DIY – breaking out a fireplace in a kitchen

Finally some progress on the kitchen of the granny flat where my mother-in-law will be moving into soon!

Breaking things out is usually the fastest part of remodelling and thats true here too. I got to this point in 2 or 3 hours (I was not counting). But let’s rewind and see what I started with.

Fireplace? In a kitchen?

I guess if you look back in Portugal’s history this is not that surprising, for many years people cooked their food in the kitchen in fireplaces, we have seen this while we were looking for a place to buy.

What surprises me here is that this is a relatively new house, built in the 90’s or so.

The fireplace is something we are never likely to use in the kitchen, moreover it is positioned such that it takes alot of space, space that we could use to put cupboards, the stove etc. and still have a spacious kitchen.
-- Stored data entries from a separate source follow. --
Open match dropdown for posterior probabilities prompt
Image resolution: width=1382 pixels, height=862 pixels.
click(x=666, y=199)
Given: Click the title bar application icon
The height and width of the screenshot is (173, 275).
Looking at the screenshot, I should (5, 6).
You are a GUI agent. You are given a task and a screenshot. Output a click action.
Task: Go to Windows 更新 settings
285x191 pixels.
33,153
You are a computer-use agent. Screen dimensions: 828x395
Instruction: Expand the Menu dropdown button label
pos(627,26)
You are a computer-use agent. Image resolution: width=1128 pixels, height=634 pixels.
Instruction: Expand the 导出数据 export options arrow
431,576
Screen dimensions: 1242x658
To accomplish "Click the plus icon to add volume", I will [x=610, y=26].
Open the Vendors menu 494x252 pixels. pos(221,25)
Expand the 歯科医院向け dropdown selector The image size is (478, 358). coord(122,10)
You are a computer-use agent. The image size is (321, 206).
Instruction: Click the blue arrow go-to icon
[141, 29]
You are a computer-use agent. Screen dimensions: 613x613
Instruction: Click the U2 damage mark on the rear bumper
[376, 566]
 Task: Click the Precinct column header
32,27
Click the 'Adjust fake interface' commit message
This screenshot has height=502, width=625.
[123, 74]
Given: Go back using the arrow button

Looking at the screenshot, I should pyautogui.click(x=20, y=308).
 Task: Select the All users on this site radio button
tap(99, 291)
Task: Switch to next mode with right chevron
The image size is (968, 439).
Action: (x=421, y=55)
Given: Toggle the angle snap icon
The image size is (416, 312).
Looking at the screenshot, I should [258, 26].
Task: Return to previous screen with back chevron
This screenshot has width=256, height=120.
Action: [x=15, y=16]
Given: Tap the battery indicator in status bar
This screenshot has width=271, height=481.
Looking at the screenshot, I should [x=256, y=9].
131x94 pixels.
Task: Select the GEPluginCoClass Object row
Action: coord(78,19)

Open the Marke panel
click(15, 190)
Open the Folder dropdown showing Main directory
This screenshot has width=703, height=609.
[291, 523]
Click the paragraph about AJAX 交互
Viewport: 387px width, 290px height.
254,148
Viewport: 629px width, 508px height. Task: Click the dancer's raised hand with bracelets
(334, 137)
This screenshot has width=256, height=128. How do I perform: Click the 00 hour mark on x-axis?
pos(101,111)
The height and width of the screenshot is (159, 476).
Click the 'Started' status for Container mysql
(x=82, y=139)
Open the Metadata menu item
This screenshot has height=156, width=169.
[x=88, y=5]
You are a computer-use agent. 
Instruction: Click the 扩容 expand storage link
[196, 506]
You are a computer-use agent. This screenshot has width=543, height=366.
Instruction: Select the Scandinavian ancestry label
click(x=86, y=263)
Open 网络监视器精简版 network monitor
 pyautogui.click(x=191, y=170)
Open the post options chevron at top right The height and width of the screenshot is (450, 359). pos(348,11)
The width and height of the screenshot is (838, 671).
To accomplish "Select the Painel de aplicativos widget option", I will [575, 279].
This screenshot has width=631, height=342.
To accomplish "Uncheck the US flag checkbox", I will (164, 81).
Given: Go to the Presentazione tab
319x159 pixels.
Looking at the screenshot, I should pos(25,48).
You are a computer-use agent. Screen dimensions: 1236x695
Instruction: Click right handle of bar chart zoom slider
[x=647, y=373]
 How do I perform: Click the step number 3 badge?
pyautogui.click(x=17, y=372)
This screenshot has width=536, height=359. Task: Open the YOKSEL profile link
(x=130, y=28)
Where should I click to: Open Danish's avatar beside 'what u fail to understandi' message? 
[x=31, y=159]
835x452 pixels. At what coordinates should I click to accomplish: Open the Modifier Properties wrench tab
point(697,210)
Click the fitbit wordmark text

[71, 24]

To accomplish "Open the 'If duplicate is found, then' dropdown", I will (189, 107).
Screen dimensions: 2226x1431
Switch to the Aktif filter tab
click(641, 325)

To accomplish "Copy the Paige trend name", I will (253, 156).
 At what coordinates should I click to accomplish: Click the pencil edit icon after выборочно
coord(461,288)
The way the fireplace juts out by the window got me thinking that it may actually have been an afterthought, so may break out easily. I was dreading trying to chop through tons of concrete!

The pipe in the chimney was there for the fireplace thats in the lounge. They decided to change the route of that fireplace’s chimney and take it straight up. Odd, but then there are a few things with this house that have me scratching my head!

Just closer shots of the inside of the fireplace, quite a simple one, but the cast concrete had me worried a bit too.

Looking straight up the chimney. The hole through the bricks was for the fireplace in the lounge I mentioned earlier.

You can see from the colour that this fireplace has not been used in some time.

Use the right tools for the job

Here is about all I needed, excluding gloves, which were in my pocket.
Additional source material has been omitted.